RFC 2616 :-) http://www.ietf.org/rfc/rfc2616.txt (2626 is the Y2K RFC)
Sopasakis -- as HTTP itself doesn't have a means of specifying a delay
before a redirect, you won't get consistent behavior across every HTTP
compliant client or library. Most user-agents will act immediately on an
HTTP redirect status code (3xx) and ignore the entity, but supplying an HTML
entity with the meta refresh tag may have the desired effect for some
user-agents.
The usual convention is to enclose a short HTML entity with a 3xx redirect,
something like this:
<html><head><title>Moved</title></head><body>
Please click this link if you are not automatically redirected to: <a
href="${new-location}">${new-location}</a>
<script>window.location.href="$[new-location}";</script>
</body>
You can doctor up some variants of this using the meta refresh or Javascript
timeouts, but I suspect getting consistent behavior across basic HTTP
clients like curl and regular browsers like Firefox will be a challenge,
since you're operating at the HTML/JS level and not really the HTTP level.

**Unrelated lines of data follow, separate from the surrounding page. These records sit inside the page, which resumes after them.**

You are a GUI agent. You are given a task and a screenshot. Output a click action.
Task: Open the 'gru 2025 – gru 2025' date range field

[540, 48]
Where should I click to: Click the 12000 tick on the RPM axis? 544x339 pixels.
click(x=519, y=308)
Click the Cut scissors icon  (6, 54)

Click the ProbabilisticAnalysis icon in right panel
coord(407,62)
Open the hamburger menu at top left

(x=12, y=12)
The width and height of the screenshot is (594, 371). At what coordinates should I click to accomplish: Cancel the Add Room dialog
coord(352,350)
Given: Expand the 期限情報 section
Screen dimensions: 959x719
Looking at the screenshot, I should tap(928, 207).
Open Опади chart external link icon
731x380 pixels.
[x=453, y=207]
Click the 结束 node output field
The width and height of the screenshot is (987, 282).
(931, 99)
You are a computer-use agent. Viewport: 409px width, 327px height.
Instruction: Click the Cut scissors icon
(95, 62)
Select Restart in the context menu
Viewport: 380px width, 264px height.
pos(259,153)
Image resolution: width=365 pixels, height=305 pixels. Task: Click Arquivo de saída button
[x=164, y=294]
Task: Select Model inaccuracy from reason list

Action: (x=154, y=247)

If you find a great solution, please post it back!
- Rob
On Mon, Dec 28, 2009 at 1:42 PM, Matt Kennedy <[email protected]> wrote:
> If you want this to be an official HTTP redirect, for example a 301, 302,
> 303, 307 status code, then you can set that status code in the response
> object and set the entity to be some html that will do your refresh to the
> new URL, plus the countdown. Be careful if you choose to go with 301 or 302
> as the response code, read IETF RFC 2626 for details.